Structured Logging in Spring Boot: Beyond System.out.println

If your production logs look like System.out.println("Order processed: " + orderId), you are making debugging unnecessarily difficult. Structured logging transforms your logs from human-readable lines into machine-parseable events.

Why Structured Logging?

Modern applications run in containers, orchestrated by Kubernetes, with logs aggregated by tools like the ELK stack, Datadog, or Grafana Loki. These tools work best with structured (JSON) log entries:

{
  "timestamp": "2025-05-22T14:32:01.123Z",
  "level": "INFO",
  "logger": "com.example.OrderService",
  "message": "Order processed successfully",
  "orderId": "ORD-12345",
  "customerId": "CUST-678",
  "processingTimeMs": 142,
  "traceId": "abc123def456"
}

Compare that to: 2025-05-22 14:32:01 INFO Order processed successfully for order ORD-12345. The first one is searchable, filterable, and aggregatable. The second requires complex regex parsing.

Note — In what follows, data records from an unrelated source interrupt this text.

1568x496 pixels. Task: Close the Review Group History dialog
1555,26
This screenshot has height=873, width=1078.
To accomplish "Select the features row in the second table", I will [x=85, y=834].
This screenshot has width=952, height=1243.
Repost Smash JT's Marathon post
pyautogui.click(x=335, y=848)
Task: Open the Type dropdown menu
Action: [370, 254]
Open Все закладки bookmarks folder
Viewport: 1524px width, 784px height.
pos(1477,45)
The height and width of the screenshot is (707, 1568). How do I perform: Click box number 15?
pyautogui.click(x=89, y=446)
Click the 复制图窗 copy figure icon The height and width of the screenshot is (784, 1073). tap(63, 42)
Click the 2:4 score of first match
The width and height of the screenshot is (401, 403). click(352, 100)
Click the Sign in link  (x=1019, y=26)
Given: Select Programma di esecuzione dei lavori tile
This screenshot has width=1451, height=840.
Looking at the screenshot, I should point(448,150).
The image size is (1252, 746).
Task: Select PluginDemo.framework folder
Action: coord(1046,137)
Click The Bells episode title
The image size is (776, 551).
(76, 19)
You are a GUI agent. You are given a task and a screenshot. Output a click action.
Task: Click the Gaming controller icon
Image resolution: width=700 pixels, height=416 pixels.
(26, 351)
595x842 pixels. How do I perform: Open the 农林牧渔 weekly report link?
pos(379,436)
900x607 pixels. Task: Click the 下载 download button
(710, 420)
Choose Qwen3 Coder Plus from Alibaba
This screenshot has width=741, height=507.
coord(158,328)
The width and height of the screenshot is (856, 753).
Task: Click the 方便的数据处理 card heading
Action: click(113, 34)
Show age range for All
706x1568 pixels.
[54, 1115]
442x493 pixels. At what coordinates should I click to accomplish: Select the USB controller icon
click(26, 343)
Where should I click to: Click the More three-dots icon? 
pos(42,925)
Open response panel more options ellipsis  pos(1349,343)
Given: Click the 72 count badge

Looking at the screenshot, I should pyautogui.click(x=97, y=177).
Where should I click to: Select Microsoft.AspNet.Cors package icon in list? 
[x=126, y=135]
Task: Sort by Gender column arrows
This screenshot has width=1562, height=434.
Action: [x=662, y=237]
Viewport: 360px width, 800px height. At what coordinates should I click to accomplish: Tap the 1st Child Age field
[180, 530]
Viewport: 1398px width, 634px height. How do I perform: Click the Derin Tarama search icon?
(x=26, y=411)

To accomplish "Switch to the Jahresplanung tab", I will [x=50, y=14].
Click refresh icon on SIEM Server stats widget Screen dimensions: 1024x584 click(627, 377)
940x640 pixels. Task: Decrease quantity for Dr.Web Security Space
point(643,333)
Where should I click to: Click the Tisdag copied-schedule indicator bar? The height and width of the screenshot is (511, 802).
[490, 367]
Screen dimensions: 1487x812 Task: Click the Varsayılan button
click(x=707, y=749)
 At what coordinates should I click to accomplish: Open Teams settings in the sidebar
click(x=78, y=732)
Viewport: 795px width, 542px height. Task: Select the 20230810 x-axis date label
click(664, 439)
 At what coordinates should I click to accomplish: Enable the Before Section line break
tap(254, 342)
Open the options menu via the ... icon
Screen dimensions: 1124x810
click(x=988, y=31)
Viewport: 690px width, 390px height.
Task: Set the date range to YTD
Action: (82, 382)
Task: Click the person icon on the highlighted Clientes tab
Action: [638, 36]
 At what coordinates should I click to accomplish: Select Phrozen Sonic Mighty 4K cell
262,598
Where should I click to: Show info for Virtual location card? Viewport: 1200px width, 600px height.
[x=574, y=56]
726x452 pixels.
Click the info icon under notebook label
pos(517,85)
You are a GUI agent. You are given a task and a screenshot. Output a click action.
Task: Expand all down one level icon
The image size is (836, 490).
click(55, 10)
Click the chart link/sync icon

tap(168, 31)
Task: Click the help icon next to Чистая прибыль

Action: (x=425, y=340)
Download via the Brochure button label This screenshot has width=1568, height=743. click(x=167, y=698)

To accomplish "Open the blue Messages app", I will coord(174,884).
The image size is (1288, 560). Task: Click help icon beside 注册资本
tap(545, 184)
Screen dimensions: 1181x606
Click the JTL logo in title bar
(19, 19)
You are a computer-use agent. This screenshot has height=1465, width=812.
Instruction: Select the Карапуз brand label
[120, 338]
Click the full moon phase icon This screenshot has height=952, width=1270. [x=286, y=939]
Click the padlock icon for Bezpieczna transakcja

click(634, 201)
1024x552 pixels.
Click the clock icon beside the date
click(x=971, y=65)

Implementation with Logback

Add the Logstash Logback Encoder to your pom.xml:

<dependency>
    <groupId>net.logstash.logback</groupId>
    <artifactId>logstash-logback-encoder</artifactId>
    <version>7.4</version>
</dependency>

Configure logback-spring.xml:

<configuration>
    <appender name="JSON" class="ch.qos.logback.core.ConsoleAppender">
        <encoder class="net.logstash.logback.encoder.LogstashEncoder">
            <includeMdcKeyName>traceId</includeMdcKeyName>
            <includeMdcKeyName>spanId</includeMdcKeyName>
        </encoder>
    </appender>

    <root level="INFO">
        <appender-ref ref="JSON" />
    </root>
</configuration>

Using MDC for Context

The Mapped Diagnostic Context (MDC) lets you attach metadata to every log entry within a request:

@Component
public class RequestContextFilter extends OncePerRequestFilter {

    @Override
    protected void doFilterInternal(HttpServletRequest request,
                                     HttpServletResponse response,
                                     FilterChain chain) throws Exception {
        try {
            MDC.put("requestId", UUID.randomUUID().toString());
            MDC.put("clientIp", request.getRemoteAddr());
            chain.doFilter(request, response);
        } finally {
            MDC.clear();
        }
    }
}

Now every log entry within that request automatically includes requestId and clientIp.

Key Practices

  • Use SLF4J parameterized messages: log.info("Order {} processed in {}ms", orderId, duration)
  • Never concatenate strings in log statements — it wastes CPU even when the log level is disabled
  • Add correlation IDs across service boundaries for distributed tracing
  • Keep log levels meaningful: DEBUG for development, INFO for business events, WARN for recoverable issues, ERROR for failures requiring attention

Structured logging is a small investment that pays enormous dividends when your 3 AM production alert fires.